Last week the Guardian published a 12-page special supplement on Cuba. This supplement concerned itself with the many aspects of Cuban culture and, in and of itself, had great value. Nonetheless, when considered in the context of the movement here and what it can learn from Cuba, the supplement was a reflection of Western intellectuals trying to be revolutionary and not succeeding.
Culture in a revolutionary context must be an instrument of communication, which serves to raise political awareness and consciousness, as well as serving to further intensify the commitment of the people to revolution. Culture can also be an instrument which serves as a rock in a weary land and a shelter in a time of storm. Culture is the principal mass means by which attitudes and ideology are shaped in any society; therefore, in a revolutionary context, the responsibilities of the cultural worker are overwhelming. These responsibilities have different demands at different stages of the revolution and it is part of the cultural worker’s responsibility to be so attuned to the needs of the revolution that he will not be articulating one thing when another is needed.
However, it is difficult for intellectuals and artists to make that change whereby they become cultural workers. As intellectuals and artists, there is a necessary and constant need to be concerned with form, i.e., how best to say what is said. In the Western intellectual artist, this has often led to an- almost exclusive concern with form over content. The revolutionary artist, of course, becomes counterrevolutionary when a concern with form overwhelms that which is to be communicated. In revolutionary societies, cultural workers are sometimes required to work in factories or in the fields so that they will learn in the very marrow of their bones what needs to be communicated and to whom (because intellectuals and artists have overwhelming tendencies to become their own best audiences).
In our society, the intellectual artist who wishes to use his skills in a revolutionary context has a fiendishly difficult job, because in most instances he must provide his own political direction. There is no revolutionary party or organization which is presently giving the intellectual artist the necessary framework in which he can use his skills. (Emory Douglas, revolutionary artist and Minister of Culture of the Black Panthers, is a notable exception.) Thus the intellectual artist operates as best he can within the context of the cultural revolution, which has its own dynamic, a dynamic which is not necessarily revolutionary.

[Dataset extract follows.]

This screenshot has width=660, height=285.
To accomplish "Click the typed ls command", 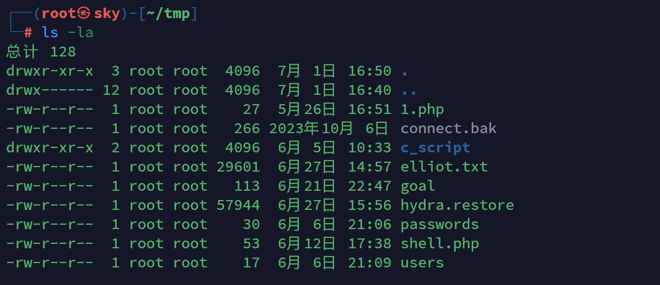I will point(50,33).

There is much the intellectual artist can learn from the Cuban culture of today, as he begins that journey to becoming a cultural worker. Yet the fact still remains that Cuban culture exists in the framework of a revolutionary society, not in the framework of an incipient revolutionary movement which has still to win its first battle.
Thus the demands made on the cultural worker inside the movement are entirely different from those made on the Cuban cultural worker who has the support and encouragement of the state. It would have been more worthwhile if the Guardian had examined the role of culture in the struggle of the Viet Minh against the French, the National Liberation Front against the U.S., the role of culture in the Cuban fight against the U.S., the role of culture in the guerrilla struggles in Mozambique, Portuguese Guinea and other places in Africa. The intellectual artist of the movement can best identify and learn from the intellectual artist of other struggling movements. The Guardian supplement, while containing valuable concepts and ideas, still has the end effect of making you wish you were in Cuba, where it is easier to be a cultural worker.
If the Guardian wished to commemorate the 10th anniversary of the Cuban revolution, it would have been more valuable to have printed 12 pages of excerpts from the writings of Jose Marti, a Cuban who is one of the most important revolutionary intellectuals in the Western hemisphere, a man who lived in a pre-revolutionary period and died in an unsuccessful attempt to take power. How did Marti deal with the psychological problems the revolutionary artist in a pre-revolutionary period faces? Marti is a man practically unknown in the movement, and remains one of the most important men to know, particularly for those who aspire to be cultural workers.